Download Free Optimizing The Delivery Of Multiple Ecosystem Goods And Services In Agricultural Systems Book in PDF and EPUB Free Download. You can read online Optimizing The Delivery Of Multiple Ecosystem Goods And Services In Agricultural Systems and write the review.

Agricultural land is subjected to a variety of societal pressures, as demands for food, animal feed, and biomass production increase, with an added requirement to simultaneously maintain natural areas and mitigate climatic and environmental impacts. The biotic elements of agricultural systems interact with the abiotic environment to generate a number of ecosystem functions that offer services benefiting humans across many scales of time and space. The intensification of agriculture generally reduces biodiversity including that within soil, and impacts negatively upon a number of regulating and supporting ecosystem services. There is a global need toward achieving sustainable agricultural systems, as also highlighted in the United Nations Sustainable Development Goals. There is hence a need for management regimes that enhance both agricultural production and the associated provision of multiple ecosystem services. The articles of this Research Topic enhance our knowledge of how management practices applied to agricultural systems affect the delivery of multiple ecosystem services and how trade-offs between provisioning, regulating, and supporting services can be handled both above- and below-ground. They also show the diversity of topics that need to be considered within the framework of ecosystem services delivered by agricultural systems, from knowledge on basic concepts and newly-proposed frameworks, to a focus on specific ecosystem types such as grasslands and high nature-value farmlands, pollinator habitats, and soil habitats. This diversity of topics indicates the need for broader-scope research, integrated with targeted scientific research to promote sustainable agricultural practices and to ensure food security.

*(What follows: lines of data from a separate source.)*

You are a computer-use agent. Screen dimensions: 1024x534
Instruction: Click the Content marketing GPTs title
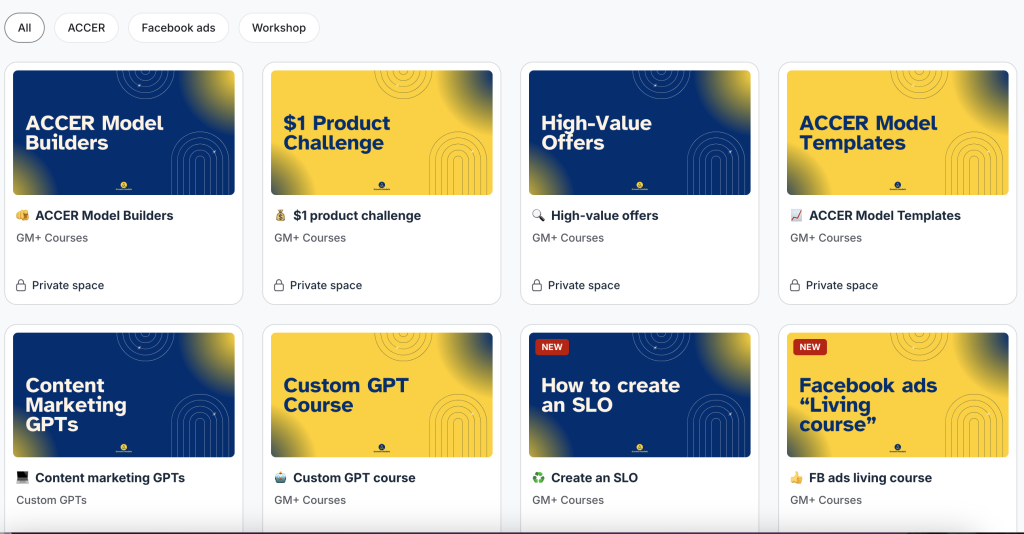[x=110, y=478]
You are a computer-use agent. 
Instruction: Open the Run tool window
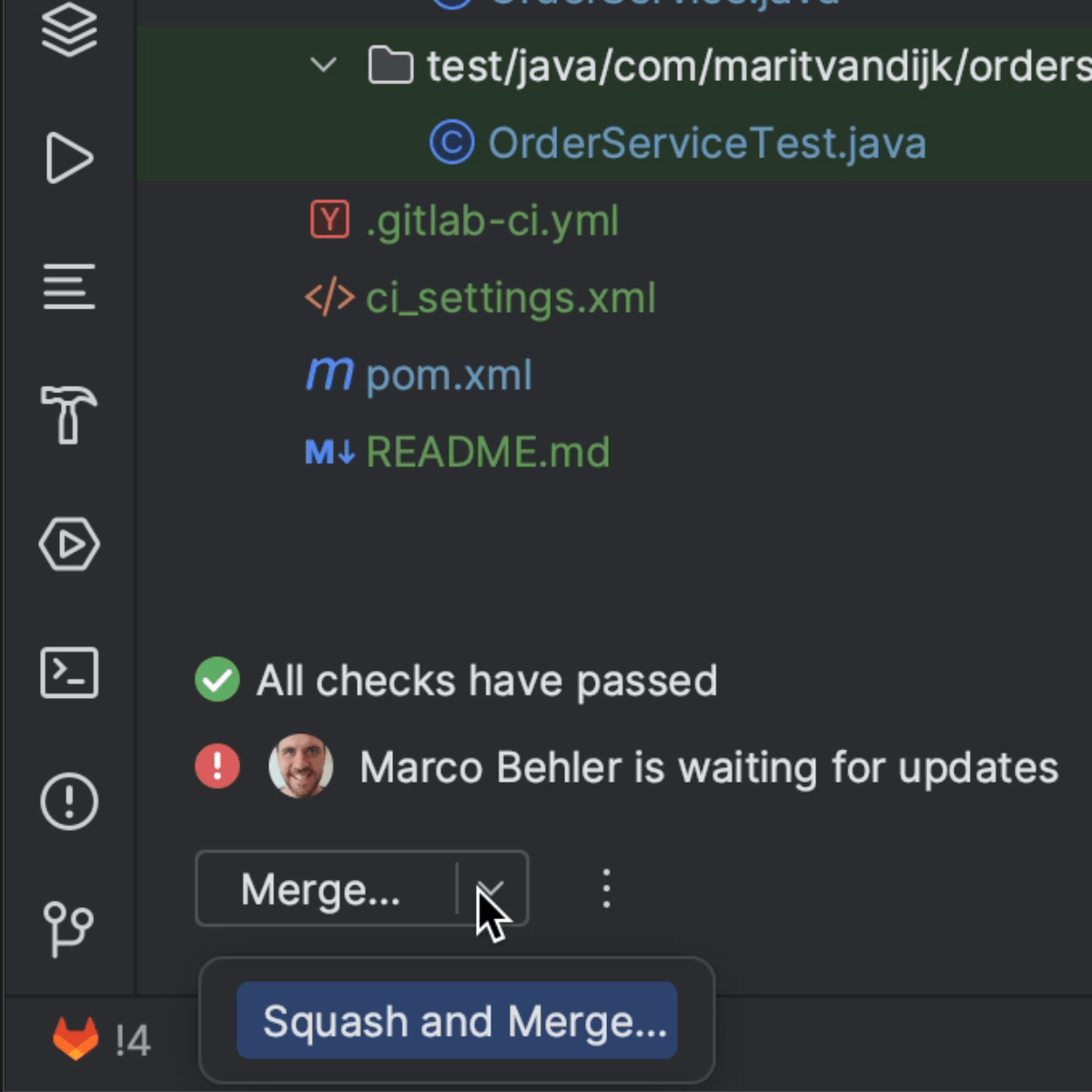pos(69,158)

Advances in Rice Research for Abiotic Stress Tolerance provides an important guide to recognizing, assessing and addressing the broad range of environmental factors that can inhibit rice yield. As a staple food for nearly half of the world's population, and in light of projected population growth, improving and increasing rice yield is imperative. This book presents current research on abiotic stresses including extreme temperature variance, drought, hypoxia, salinity, heavy metal, nutrient deficiency and toxicity stresses. Going further, it identifies a variety of approaches to alleviate the damaging effects and improving the stress tolerance of rice. Advances in Rice Research for Abiotic Stress Tolerance provides an important reference for those ensuring optimal yields from this globally important food crop. - Covers aspects of abiotic stress, from research, history, practical field problems faced by rice, and the possible remedies to the adverse effects of abiotic stresses - Provides practical insights into a wide range of management and crop improvement practices - Presents a valuable, single-volume sourcebook for rice scientists dealing with agronomy, physiology, molecular biology and biotechnology
This Book of Abstracts is the main publication of the 73rd Annual Meeting of the European Federation of Animal Science (EAAP). It contains abstracts of the invited papers and contributed presentations of the sessions of EAAP's eleven Commissions: Animal Genetics, Animal Nutrition, Animal Management and Health, Animal Physiology, Cattle Production, Sheep and Goat Production, Pig Production, Horse Production and Livestock Farming Systems, Insects and Precision Livestock Farming.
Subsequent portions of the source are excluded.